If less than half of the text in a paragraph is direct formatting, Word keeps the direct formatting. Consequently, reapplying Normal doesn’t change the formatting in the second or fifth paragraph, but this same rule removes the bold from the first paragraph; however, it doesn’t remove the red font from the fourth paragraph. Because that paragraph is more than half, you might expect Word to remove the red font as it did the bold font in paragraph one. Some formats, even when applied to the entire paragraph, are actually character-level formats, and a style won’t override them.
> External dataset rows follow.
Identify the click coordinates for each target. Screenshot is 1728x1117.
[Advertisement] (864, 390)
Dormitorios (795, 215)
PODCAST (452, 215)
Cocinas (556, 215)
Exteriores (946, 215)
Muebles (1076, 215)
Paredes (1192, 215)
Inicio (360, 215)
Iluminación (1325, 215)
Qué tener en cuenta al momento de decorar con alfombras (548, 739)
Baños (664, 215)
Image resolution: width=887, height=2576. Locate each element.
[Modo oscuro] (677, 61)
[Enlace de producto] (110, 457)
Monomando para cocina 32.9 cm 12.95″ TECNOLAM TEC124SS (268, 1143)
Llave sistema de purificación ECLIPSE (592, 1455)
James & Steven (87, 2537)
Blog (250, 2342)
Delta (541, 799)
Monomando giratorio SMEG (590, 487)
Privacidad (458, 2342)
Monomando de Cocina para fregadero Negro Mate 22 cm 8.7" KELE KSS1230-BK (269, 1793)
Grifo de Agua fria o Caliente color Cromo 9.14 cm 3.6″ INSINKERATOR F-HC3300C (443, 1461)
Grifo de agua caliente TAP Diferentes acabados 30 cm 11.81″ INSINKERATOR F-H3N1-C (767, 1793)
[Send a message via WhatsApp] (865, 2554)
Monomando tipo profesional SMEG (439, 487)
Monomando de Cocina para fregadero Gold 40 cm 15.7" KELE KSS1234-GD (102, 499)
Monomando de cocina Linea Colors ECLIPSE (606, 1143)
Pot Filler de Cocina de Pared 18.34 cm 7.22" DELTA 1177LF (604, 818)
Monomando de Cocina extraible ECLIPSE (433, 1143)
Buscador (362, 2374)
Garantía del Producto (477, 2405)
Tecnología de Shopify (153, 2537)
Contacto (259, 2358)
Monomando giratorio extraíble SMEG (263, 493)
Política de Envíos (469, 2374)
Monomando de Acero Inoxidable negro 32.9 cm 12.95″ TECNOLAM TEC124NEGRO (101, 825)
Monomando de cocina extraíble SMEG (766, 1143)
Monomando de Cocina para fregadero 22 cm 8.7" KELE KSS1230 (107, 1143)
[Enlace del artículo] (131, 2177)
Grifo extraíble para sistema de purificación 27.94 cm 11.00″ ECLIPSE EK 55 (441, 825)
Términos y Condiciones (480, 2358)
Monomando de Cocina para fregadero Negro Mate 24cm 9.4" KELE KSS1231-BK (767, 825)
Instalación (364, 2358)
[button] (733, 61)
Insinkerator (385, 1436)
There are a lot of rules in play, and they make sense when you think about them, but because of these rules, this is the least effective method. I include it to keep you from trying it and being frustrated when it doesn’t work. Now let’s look at a simple method that works some of the time and might be a good choice in a small Word document.
Method 1: Ctrl + Spacebar
Perhaps the most reliable method to clear almost all direct formatting is to use Ctrl + Spacebar. Again, we’ll start by pressing Ctrl + a to select the entire document. Next, press Ctrl + Spacebar. As you can see in Figure C, this does a much better job–only the highlight color in the second paragraph remains.
Figure C
A highlight is neither a font format nor a paragraph format. The only way to remove a highlight is to select that text and set the Highlight to No Color.
Note: This method will not remove applied styles–it removes only direct formatting. This might matter in a Word document that has a lot of different styles applied. It might be easier to manually remove the highlights than to start over. Now, let’s look at a method that removes all formatting, including applied styles.
Method 2: save as a .txt file
The only way to get rid of everything is to save the file as a .txt file (plain text), close it and then reopen it in Word. From the File menu, choose Save As or Save A Copy (if you’re synching with OneDrive). From the file type control, choose Plain Text (.txt) and click Save. Be sure you give the new .txt document a new name so you can pull up the original if needed.
When you return to the document, the formatting remains. Close the document and reopen it. The formatting, including the highlight and the styles, are gone (Figure D). Now you can begin to reformat the document from scratch–that includes styles. After reformatting, be sure to save the file as a .docx file; if you leave it as .txt, Word won’t save the new formatting.
Figure D
When starting a new Word doc might be best
Direct formatting isn’t bad but apply it conservatively. If you apply the same direct formatting a lot, consider creating a new style that includes that format. You could also modify Normal if you’re the only one you have to answer to.
In the end, there’s no way to quickly remove direct formats that you don’t want and leave others that you do want. If the document’s big enough, sometimes it’s best to start over by removing all the formats, including styles, and starting over.